A Lua syntax highlighter
I've worked with Lua a few times in the past, but a new project I'm looking at may end up using it. To make this easier for me I figured I needed a Lua syntax highlighter.
GLM 4.7 did a very nice job of creating one based on the existing lexer/parser patterns. It wrote ad-hoc tests and then debugged quite a few issues it found. None of this required my intervention. So far so good!
Having got something that provisionally worked, I asked GLM to build unit tests. Again, it evaluated the existing test structure, proposed a design and wrote about 100 test cases. This was also pretty good. Unfortunately about 1/3 of the tests immediately failed.

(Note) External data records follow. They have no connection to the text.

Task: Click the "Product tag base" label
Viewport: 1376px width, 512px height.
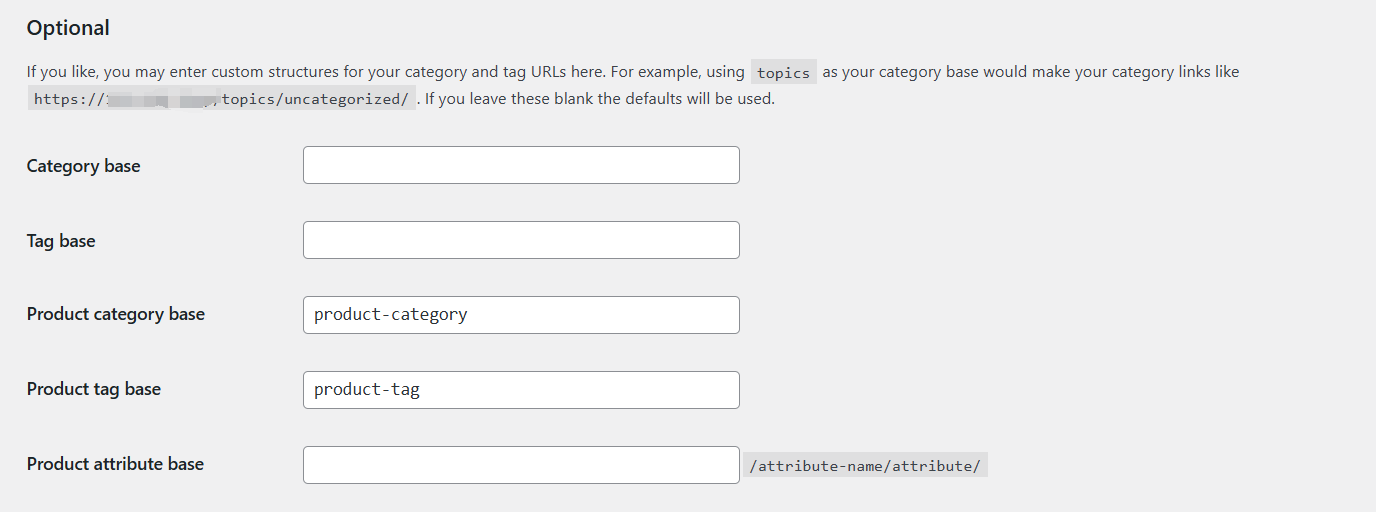Action: click(x=93, y=389)
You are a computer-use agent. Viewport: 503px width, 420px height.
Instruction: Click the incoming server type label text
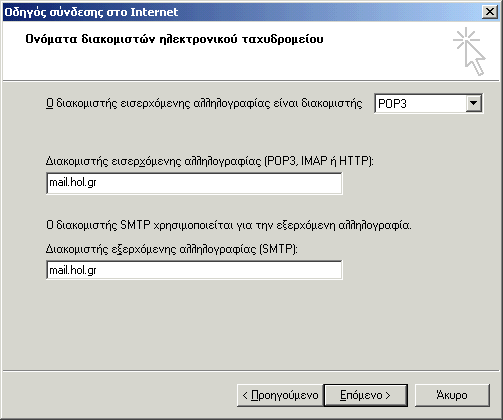coord(204,103)
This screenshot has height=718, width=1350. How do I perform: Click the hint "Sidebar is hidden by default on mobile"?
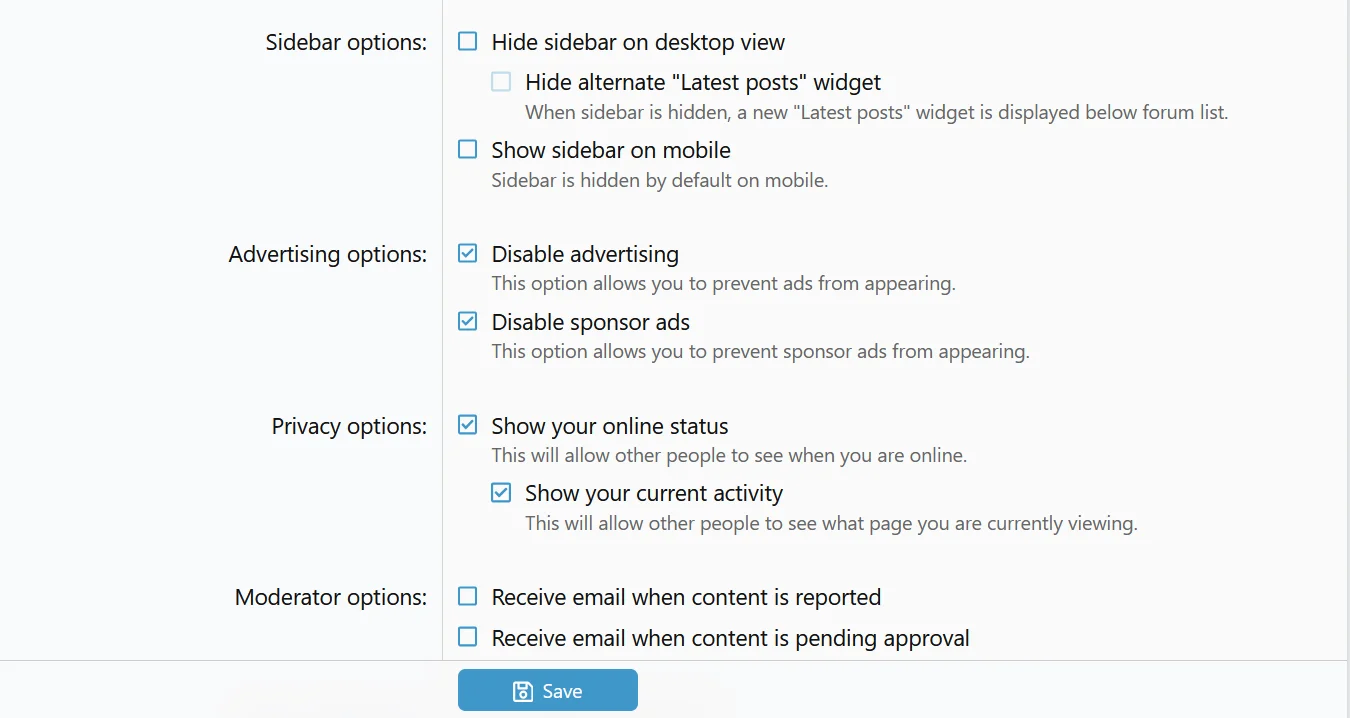660,181
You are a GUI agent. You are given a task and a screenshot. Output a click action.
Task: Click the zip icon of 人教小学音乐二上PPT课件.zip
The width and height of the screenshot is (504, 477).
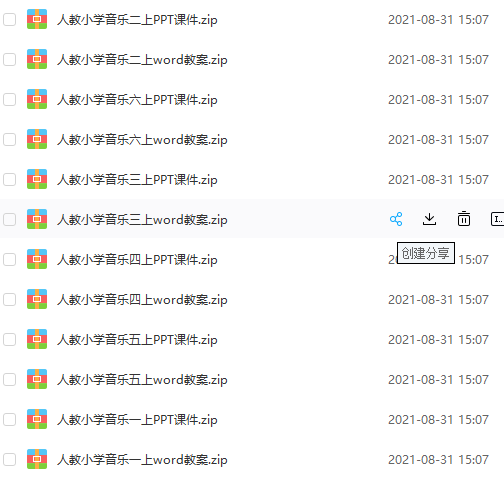point(37,19)
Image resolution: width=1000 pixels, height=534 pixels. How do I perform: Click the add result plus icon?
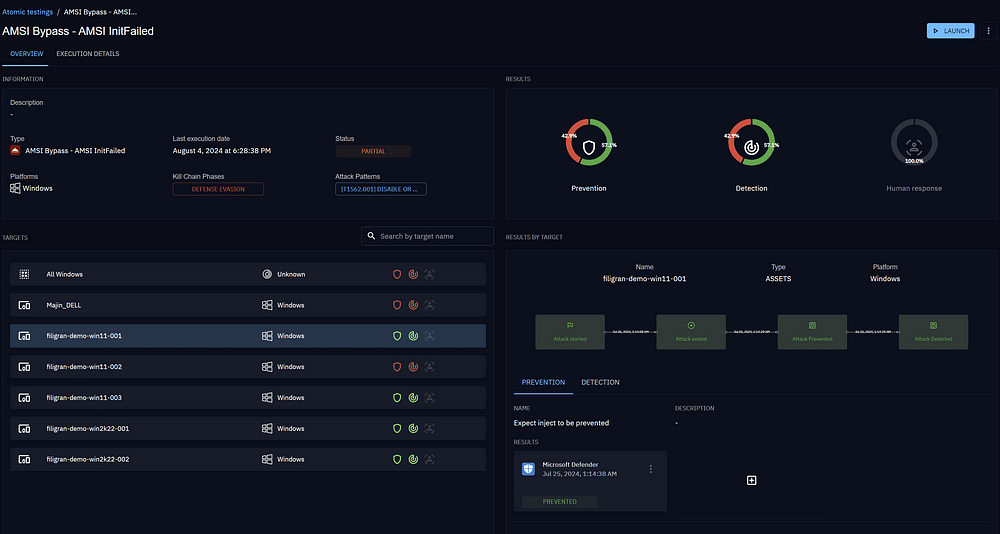[x=752, y=481]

Trying to get GLM to fix this took us down a rabbit hole. It's possible this was down to the context getting more full (at around 100k tokens), but it started to do a few strange things and kept repeating mistakes. I've seen this with other LLMs, so I might just have been unlucky this time. In the end, however, I switched to Claude Sonnet 4.5 and it fixed all the test issues (albeit with a fresh context).

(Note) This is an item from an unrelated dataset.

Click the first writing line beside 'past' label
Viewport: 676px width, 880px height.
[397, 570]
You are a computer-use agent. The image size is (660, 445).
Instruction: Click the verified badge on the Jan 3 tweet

Writing tests for the Python syntax highlighter
I gave GLM another test, this time to write tests for the Python syntax highlighter. It again started well, but after it had created the first 5 or 6 files it made a mistake in a tool call. Once that had happened it went off into the weeds. As soon as that broken tool call is in the chat history the LLM can't unsee it (the "don't think about elephants" problem again).
Again, Claude did the whole thing and debugged it all in a single session.
It's not all bad
While this might sound a little negative, it's not all bad. GLM has actually done a really nice job adding pages to my blog site!